The two major families of EFA’s we need to focus on consuming through our diet are linoleic acid (omega 6) and alpha-linolenic acid (omega 3).
Most authorities signify that a balance of between 1:1 and 2:1 Omega 6:Omega 3 is optimal for good health. However, the typical western diet has been shown to have a balance closer to 20:1 in favour of Omega 6! This imbalance has been created largely through the consumption of processed foods as well as a reduced consumption of oily fish. Although you may presume that an excess of omega 6 should not be an issue as long as we still consume adequate omega 3, any omega 3 deficiency is enhanced the further we move from the optimal 1:1 ratio. Therefore, balancing this ratio is more important than consuming any quoted ‘minimum’ amount of each type. Despite this imbalance in favour of omega 6, don’t be misled into thinking that we do not have to worry about consuming enough omega 6 in our diet – much of the omega 6 polyunsaturated fat consumed in a typical western diet has been processed and therefore, become trans fats with a different chemical structure to the original omega 6 fatty acid.

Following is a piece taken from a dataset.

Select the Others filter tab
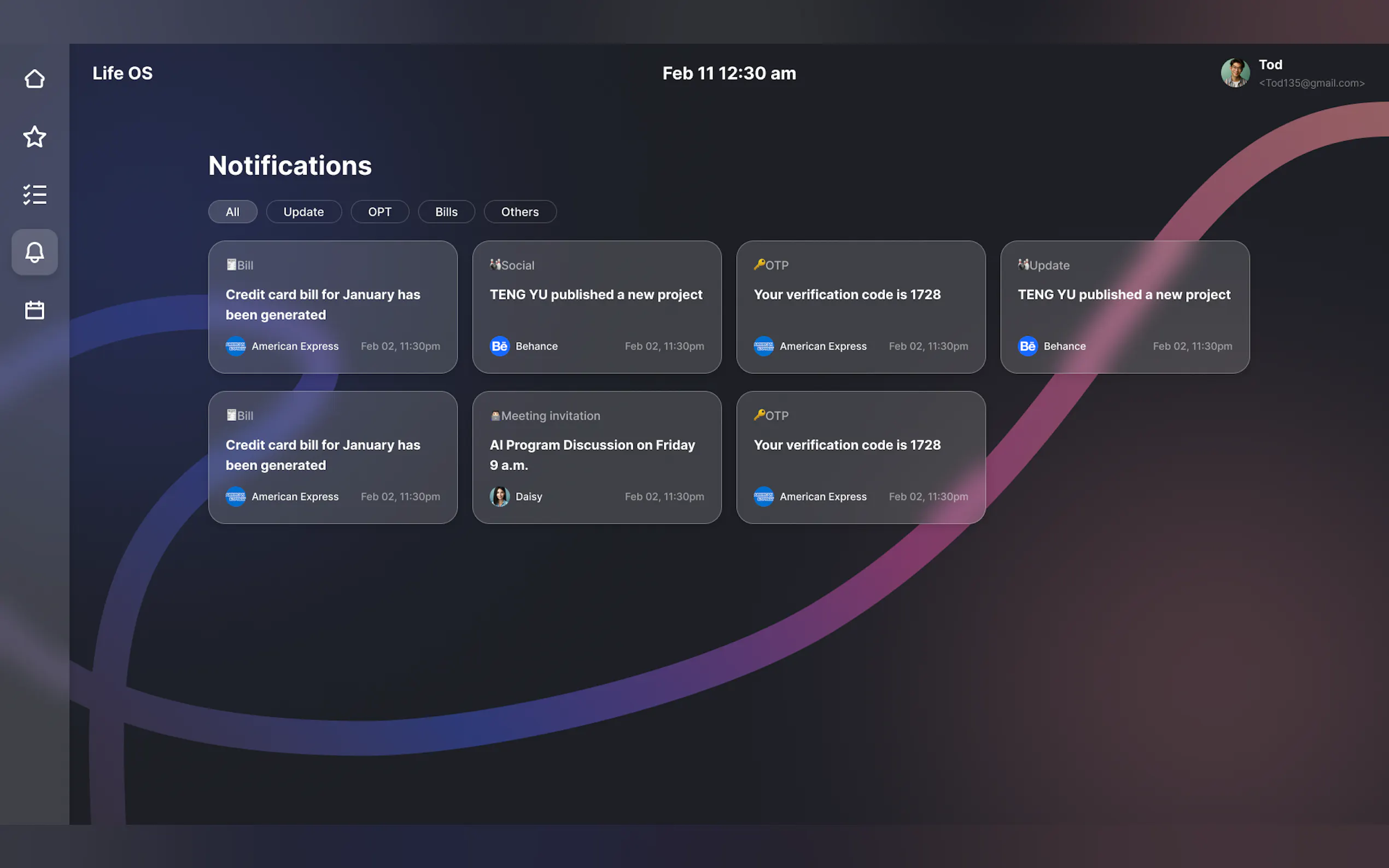Screen dimensions: 1389x868 [520, 212]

Aside from the known issues with consuming trans fats, this also means the typical western diet is deficient in both the omega 3 and the omega 6 fats our body can use. As a physique athlete, presumably consuming too much processed food is not an issue for you, so what are the types of essential fat that we need to focus on?
The body can convert the fatty acids we consume into different forms and fats converted to specific degrees of saturation will be used by the body for a particular function. Omega 6, consumed in the form of linoleic acid from sources such as sunflower, safflower or sesame seeds or oils will be converted by the body into gamma-linoleic acid (GLA). We can also consume GLA directly through supplementation of evening primrose oil. The body utilises GLA by converting it further into both arachidonic acid (also found in meat and milk) which is important for proper brain function and to series 1 prostoglandins, functions of which include lowering of blood pressure, reducing inflammation as well as helping insulin to work effectively.

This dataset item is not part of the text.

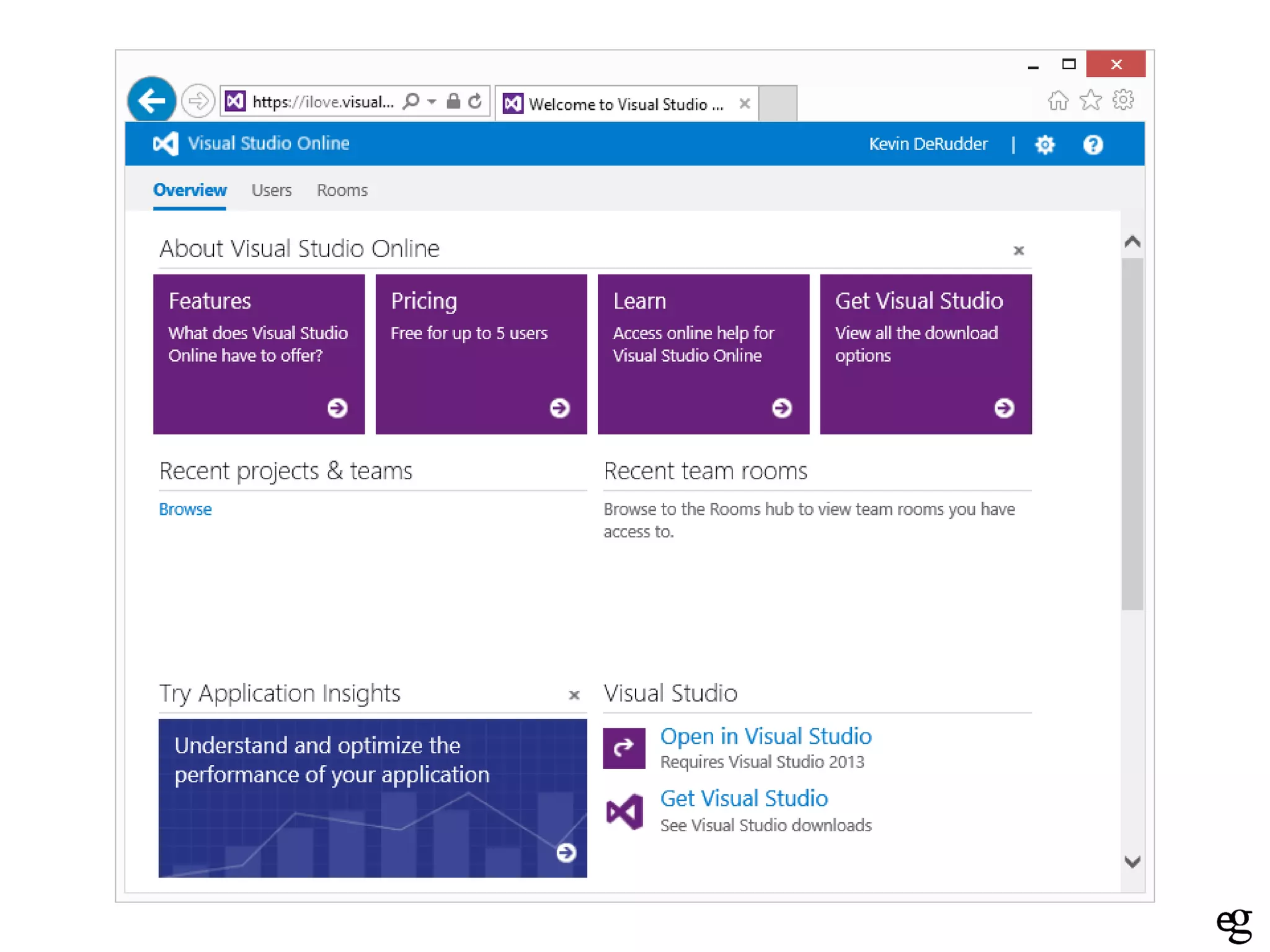Close the Try Application Insights panel
Screen dimensions: 1270x952
[574, 695]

Omega 3 fats need to be even more closely monitored through our diet as it is these fats that we are more likely to be deficient in. Alpha-linolenic acid which can be found in flaxseed oil does not become metabolically active until it has been converted into eicosapentaenoic acid (EPA) and docosahexaenoic acid (DHA). Now this is where the confusion regarding supplementation often occurs. Flaxseed oil is a very good source of alpha-linolenic acid however, only somewhere between 3 and 10 percent of the alpha-linolenic acid consumed through flaxseed will be converted by the body into EPA and DHA. Alpha-linolenic acid is also found in plankton, effectively bottom of the food chain in the sea. Through a series of conversions in carnivorous fish going up the food chain, what started out as alpha-linolenic acid in plankton results in a high level of both EPA and DHA in the oily fish such as Salmon or Mackerel. Therefore, consuming oily fish or a fish oil supplement eliminates the need for this conversion to take place in the body. The EPA and DHA are then converted to series 3 prostoglandins which are essential for proper brain function, controlling blood cholesterol, improving immune function, regulating metabolism and reducing inflammation.
Flaxseed oil can be used as a supplement to provide our need for both EPA and DHA with the caveat that you will need to consume adequate amounts of it to provide effective amounts of EPA and DHA. 2-3g of fish oil will usually provide 240-400mg (depending on the strength) each of EPA and DHA, whereas approximately 14g of flaxseed oil will need to be consumed to provide similar amounts. This amount of flaxseed oil can be consumed through 1 tbsp of oil, but if you are using softgels, fourteen 1000mg softgels will need to be consumed! It is for this reason, that I always suggest either using actual flaxseed oil or fish oil capsules as your supplement, but never flaxseed oil capsules. Add this to 1000mg of evening primrose oil (providing 100mg GLA) each day and now you have your EFA’s covered. The odd serving of Salmon won’t do any harm either!